Server Location, Cloud Architecture, and Market Targeting

We assess the legal significance of server locations, cloud regions, databases, and international IT service providers for a digital business model. Especially with modern cloud infrastructures, a purely technical perspective is insufficient.

We analyze where systems are operated, where data is stored or processed, which service providers are involved, and from which countries systems are accessed. At the same time, we examine which markets are actively targeted and whether this makes German or European law relevant.

We translate technical infrastructure decisions into legal risk areas. These include cloud contracts, data localization, subcontractors, access rights, audit rights, availabilities, security requirements, and exit scenarios.

Data Flows and Third-Country Transfers

We examine international data flows and data protection requirements for cross-border IT infrastructures. As soon as personal data of customers, business partners, employees, or users is processed, the technical data flows must be legally classified and documented.

We advise on data processing agreements, joint controllership, third-country transfers, Standard Contractual Clauses, Transfer Impact Assessments, technical and organizational measures, deletion concepts, and data protection information.

Especially in digital sales, data protection issues are closely linked to IT infrastructure. Tracking, CRM, newsletters, payment, fulfillment, retargeting, customer accounts, support tickets, and analytics tools often intertwine and therefore should not be examined in isolation.

Terms and Conditions, IT Contracts, and Digital Contracting

We advise on terms and conditions and IT contracts for international digital business models. This involves not just individual clauses, but the question of whether contract structure, technical implementation, and market targeting align.

We examine how terms and conditions can be effectively incorporated into digital contracts, which law can be chosen, and what limitations must be observed regarding liability, warranty, service descriptions, support, availability, usage rights, data access, and termination.

We design and review SaaS agreements, cloud agreements, licensing terms, platform terms, reseller portal terms, Service Level Agreements, data protection addenda, subcontractor arrangements, and exit clauses.

We ensure that contract documents reflect the technical reality. To do this, we clarify, among other things, where the service is provided, who has access to systems and data, what availability levels are guaranteed, and what obligations customers, providers, and service providers have.

Frequently asked questions:

What do we mean by Cross-Border IT?

By Cross-Border IT, we mean international IT, cloud, and data structures that operate across national borders.
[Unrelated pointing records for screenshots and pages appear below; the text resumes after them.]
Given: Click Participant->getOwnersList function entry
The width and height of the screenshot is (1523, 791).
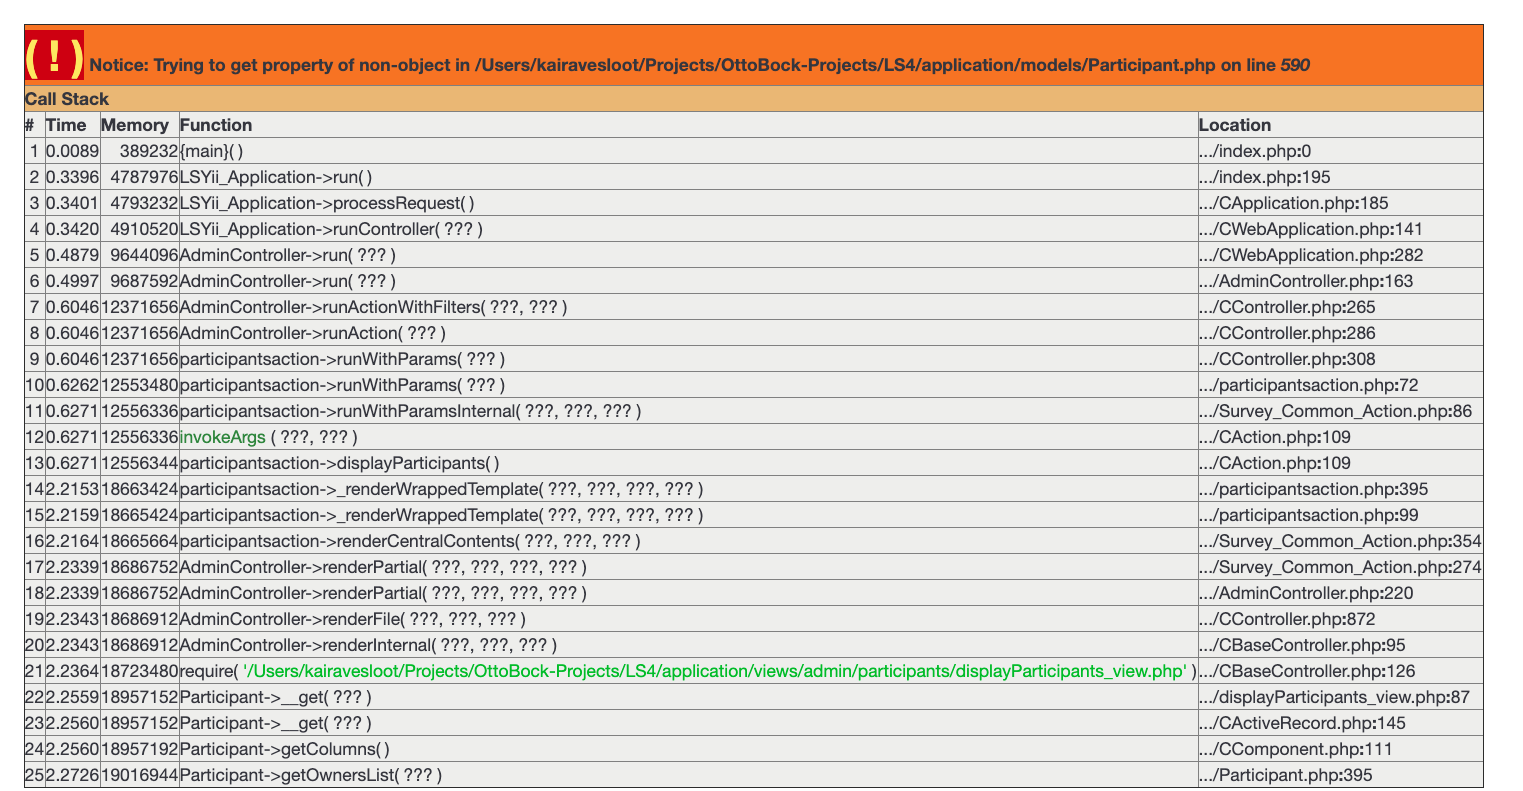Looking at the screenshot, I should click(310, 775).
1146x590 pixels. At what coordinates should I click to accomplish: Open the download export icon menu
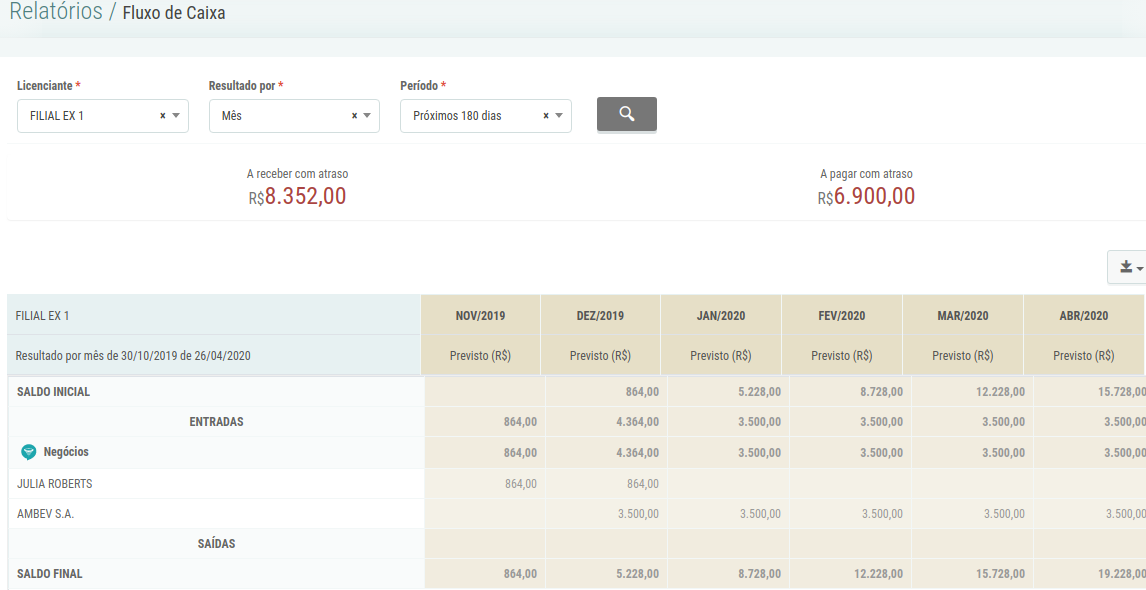pos(1126,267)
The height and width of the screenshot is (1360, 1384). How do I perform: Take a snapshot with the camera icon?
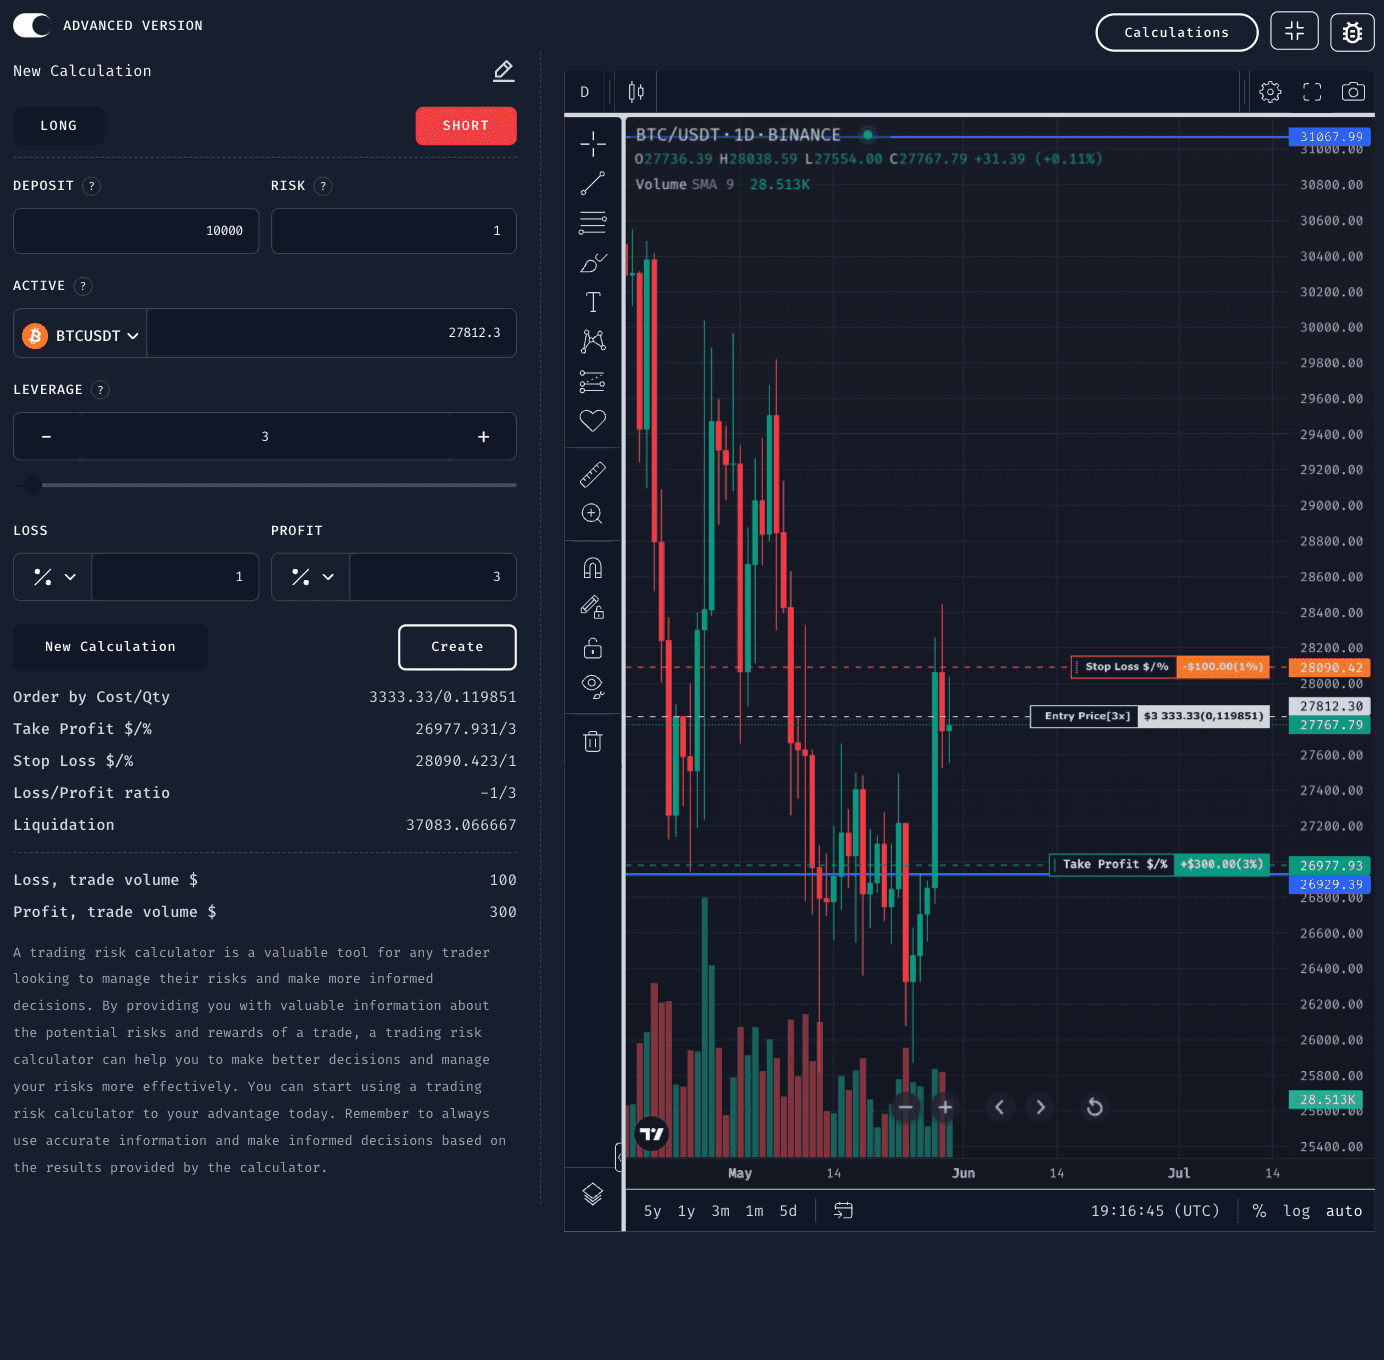tap(1353, 91)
These include cloud systems, server locations, SaaS applications, payment service providers, CRM systems, platforms, support structures, and digital sales channels. We examine what legal requirements arise from these and how they can be reflected contractually and organizationally.

When does a digital offering target the German or European market?

We assess market targeting based on various criteria. Relevant factors can include German-language content, delivery to Germany or the EU, prices in Euros, targeted advertising, local domains, German-speaking support, European references, or the explicit addressing of European business customers. The more strongly an offering is geared towards a market, the more likely its legal requirements become relevant.

When should a Cross-Border IT structure be legally reviewed?

We recommend a review particularly before an EU market entry, when establishing international online shops or reseller portals, when introducing new cloud or SaaS systems, when using foreign service providers, when international data flows change, or before concluding significant IT contracts. The earlier we are involved, the better technical and contractual structures can be designed to be legally compliant.